We propose that the redesign of SARS-CoV-2 vaccines based on S glycoprotein, RBD or its epitopes should be considered for their proper use according to the geographic distribution of the SARS-CoV-2 variants. For example, epitope-based vaccines could have a lesser effect in countries with high prevalence of variants with immune escape, such as that observed with variants B.1.351 and P.1.
We should take full advantage of strategies such as genomic databases, structure prediction systems, and predictors of antigenic determinants in the design of vaccines against emerging variants (189), which may be useful assets to predict conformational and linear epitopes that can be recognized by B lymphocytes (190, 191). Most of the vaccines in use or in more advanced clinical trials utilize the complete SARS-CoV-2 virus, the full-length S glycoprotein, the RBD domain or RNA encoding the S glycoprotein (Tables 1 and 2).

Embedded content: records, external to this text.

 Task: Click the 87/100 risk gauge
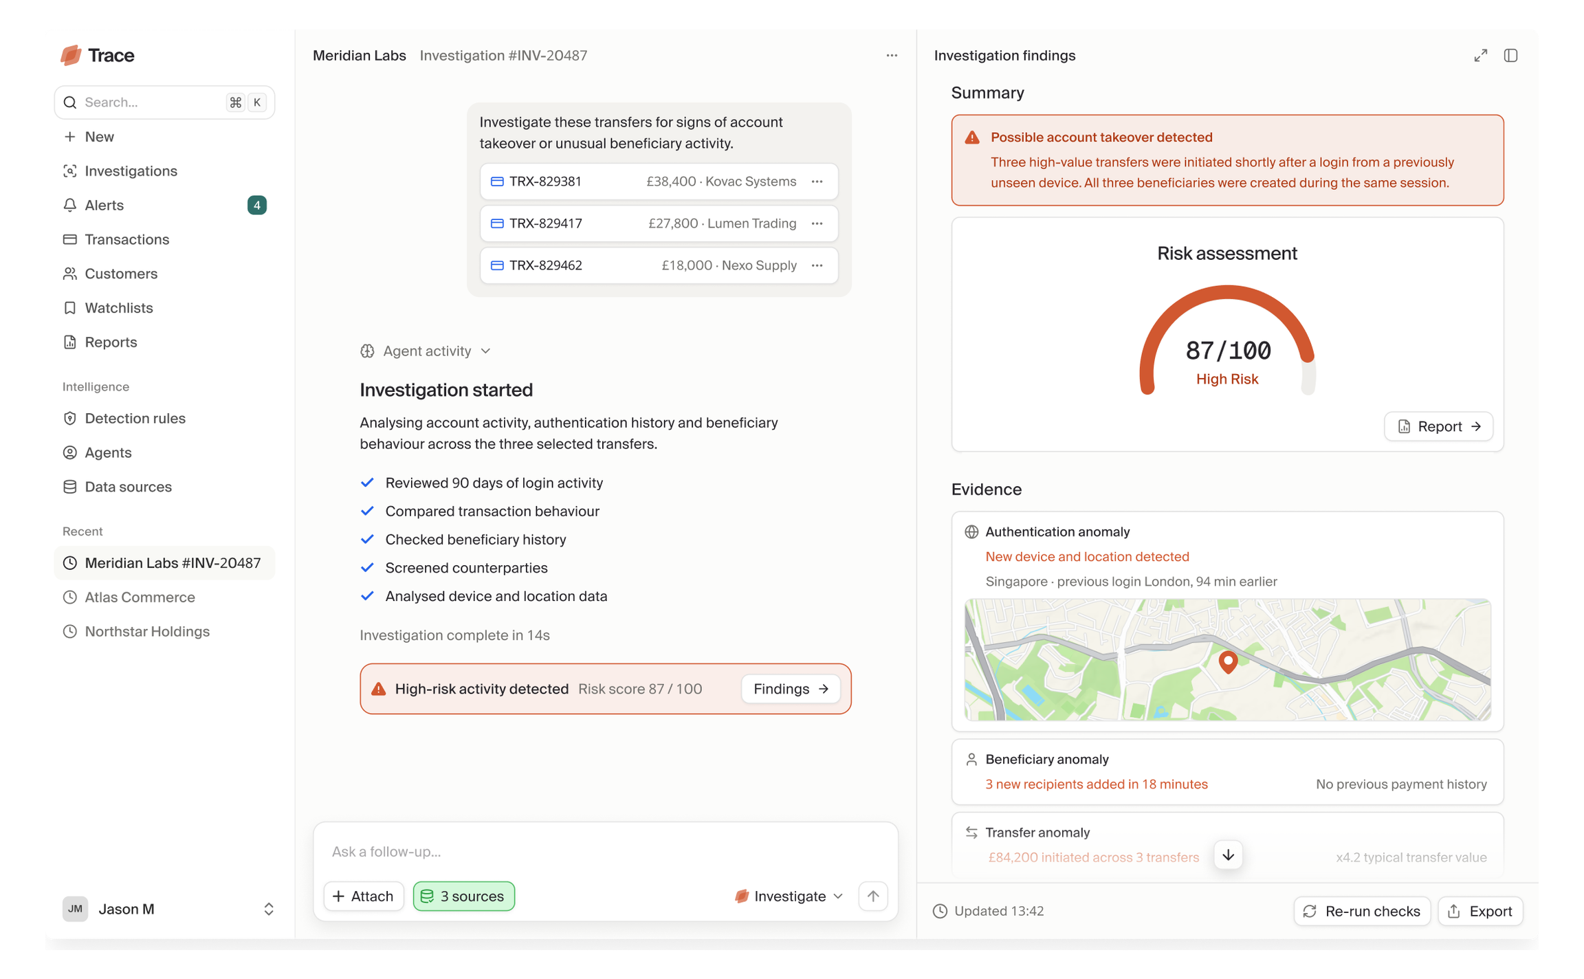[1227, 341]
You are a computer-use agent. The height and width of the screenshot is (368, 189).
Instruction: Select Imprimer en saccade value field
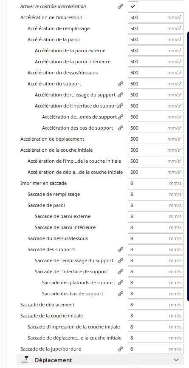tap(156, 183)
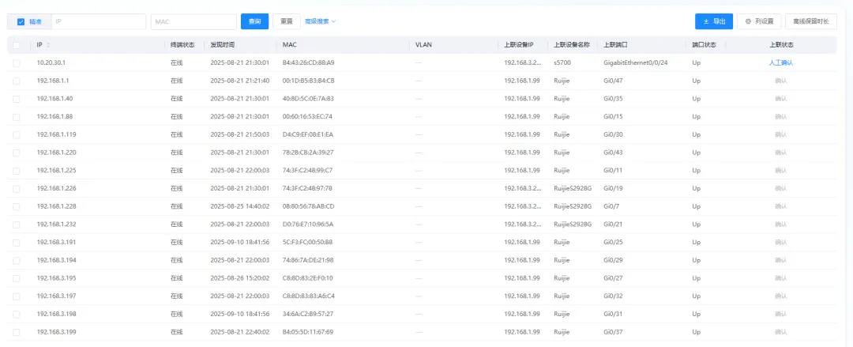Click 人工确认 link for 10.20.30.1

tap(780, 62)
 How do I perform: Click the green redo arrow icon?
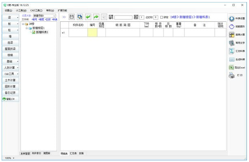click(x=96, y=17)
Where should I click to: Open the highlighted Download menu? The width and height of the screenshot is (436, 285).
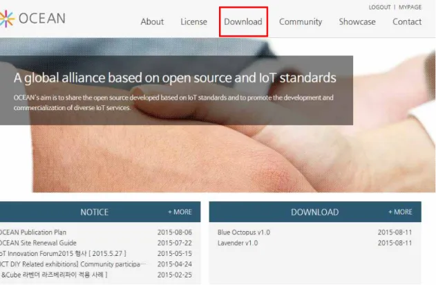(x=243, y=21)
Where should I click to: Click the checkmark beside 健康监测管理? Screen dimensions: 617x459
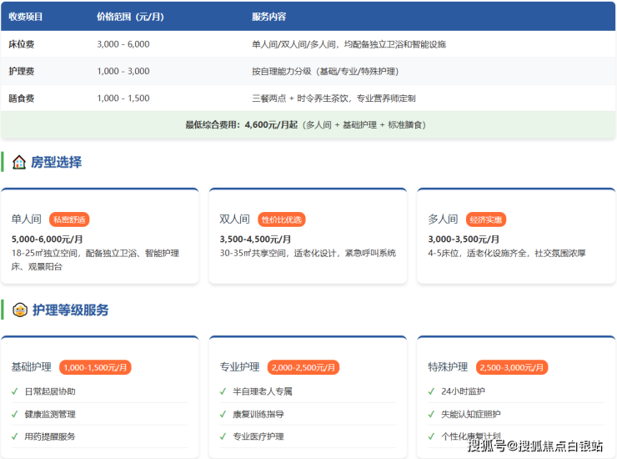pyautogui.click(x=15, y=414)
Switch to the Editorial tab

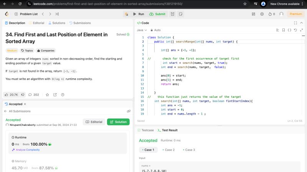37,23
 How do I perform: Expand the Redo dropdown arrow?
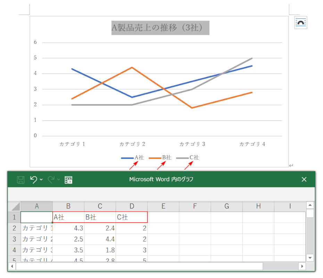[x=59, y=180]
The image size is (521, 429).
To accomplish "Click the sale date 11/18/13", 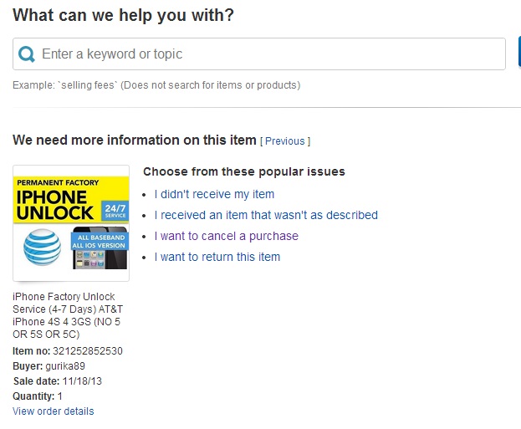I will pos(81,381).
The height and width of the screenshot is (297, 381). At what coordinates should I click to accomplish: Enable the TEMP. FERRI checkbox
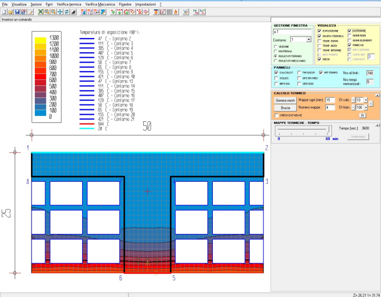[x=321, y=41]
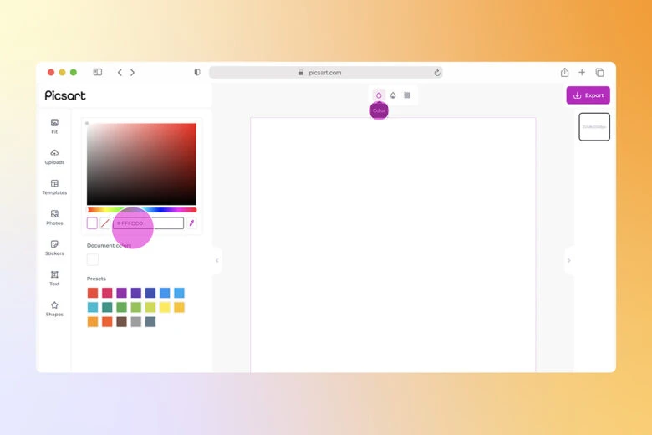This screenshot has height=435, width=652.
Task: Select the canvas page thumbnail
Action: 594,127
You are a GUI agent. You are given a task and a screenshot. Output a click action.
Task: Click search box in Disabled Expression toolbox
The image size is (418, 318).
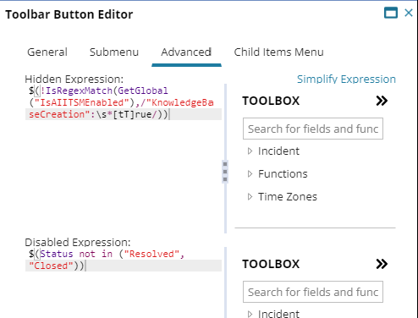[313, 292]
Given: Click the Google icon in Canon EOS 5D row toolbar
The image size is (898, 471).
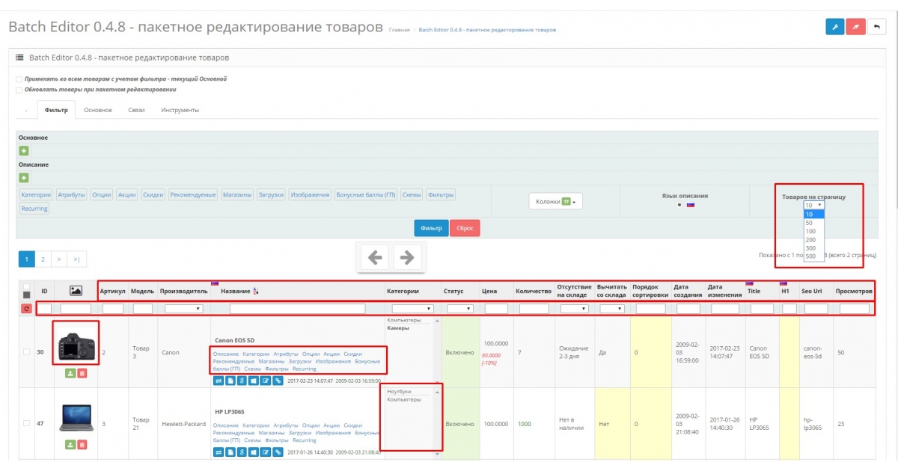Looking at the screenshot, I should click(242, 381).
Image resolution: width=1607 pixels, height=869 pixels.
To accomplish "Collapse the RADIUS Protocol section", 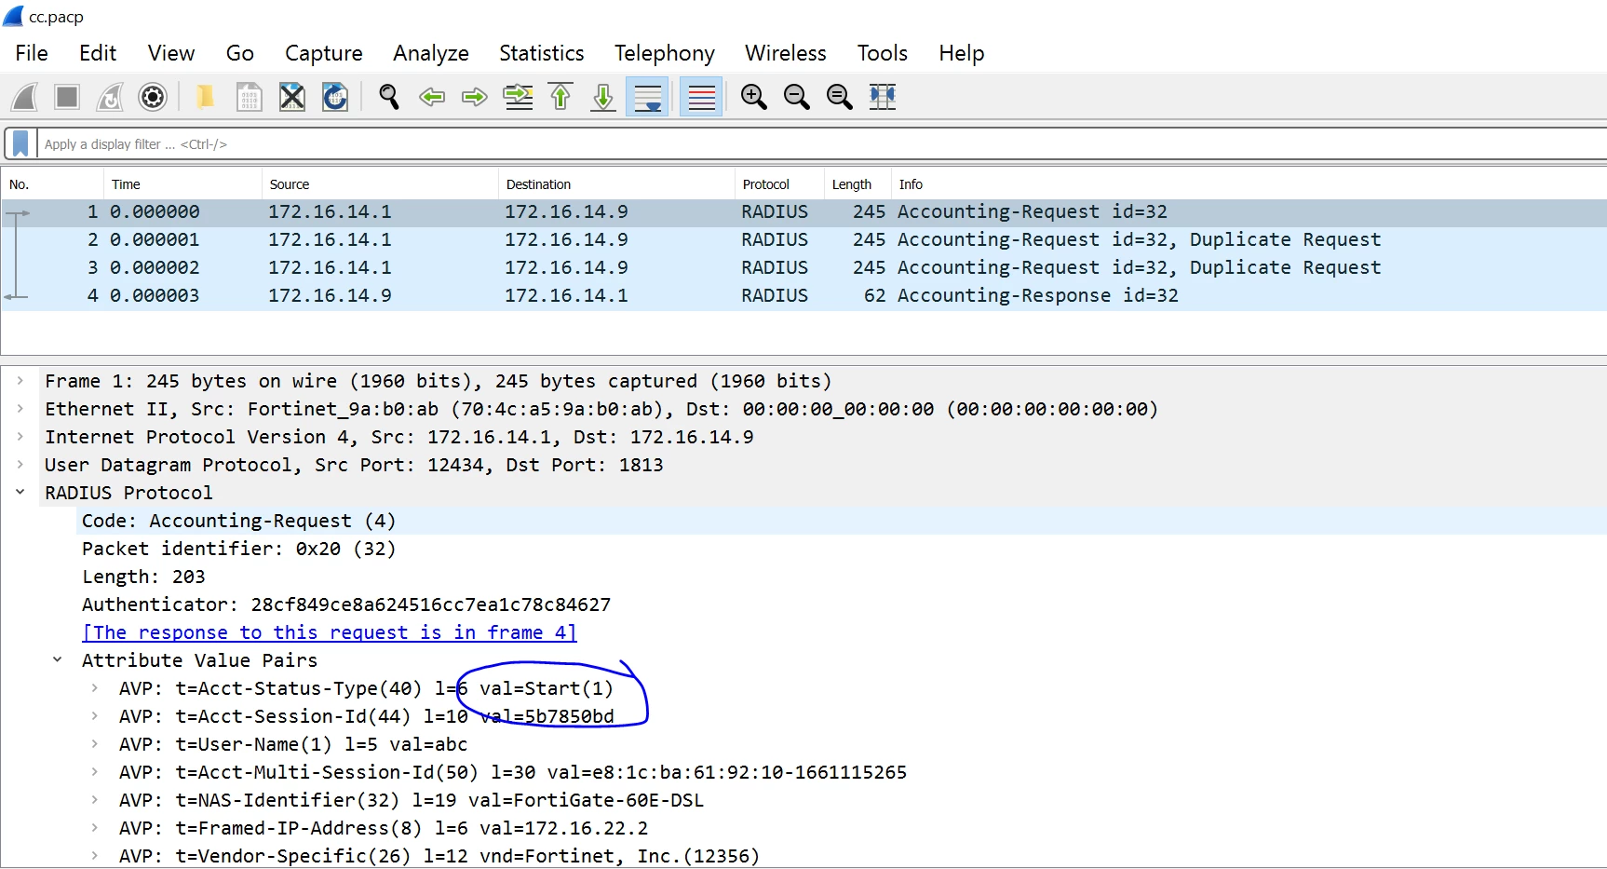I will (x=20, y=493).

Biomaterials are defined as substances of synthetic or natural origin, which can interact with living systems, in which they can perform therapeutic or diagnostic functions in order to improve the quality of life of individuals (192). The use of biomaterials in the development of vaccines against SARS-CoV-2 has been widely extended including: VLPs, DNA, RNA, liposomes, viral vectors, among others (Tables 1 and 2). However, the use of biomaterials in combination with peptides and predicted epitopes has not been sufficiently explored. There are biomaterials that form nano and microstructures which have been shown efficacy as antigen delivery systems, as enhancers of the immune response (adjuvant) and as antigen stabilizers (193, 194). Polymers and copolymers (195, 196), self-assembling proteins and self-assembling peptides (SAPNs and SAPs, respectively) (197, 198), microneedles (199), metallic nanoparticles (199, 200) and carbon nanomaterials (200). All of the previous mentioned biomaterials should be extensively explored in new generation of SARS-CoV-2 vaccines.
Conclusion
We must recognize that the design and development of efficient vaccines against SARS-CoV-2 is the best strategy to combat COVID-19, fortunately many of them have shown high efficiency. Nevertheless, the emergence of new variants can jeopardize the success achieved so far with vaccination. To reach total control of the COVID-19 pandemic, the combination of several strategies will be necessary, which include an adequate distribution of SARS-CoV-2 vaccines taking into consideration the geographical distribution of the variants, the re-designing or SARS-CoV-2 antigens as well as the use of other technological tools such as bioinformatics and the use of novel biomaterials.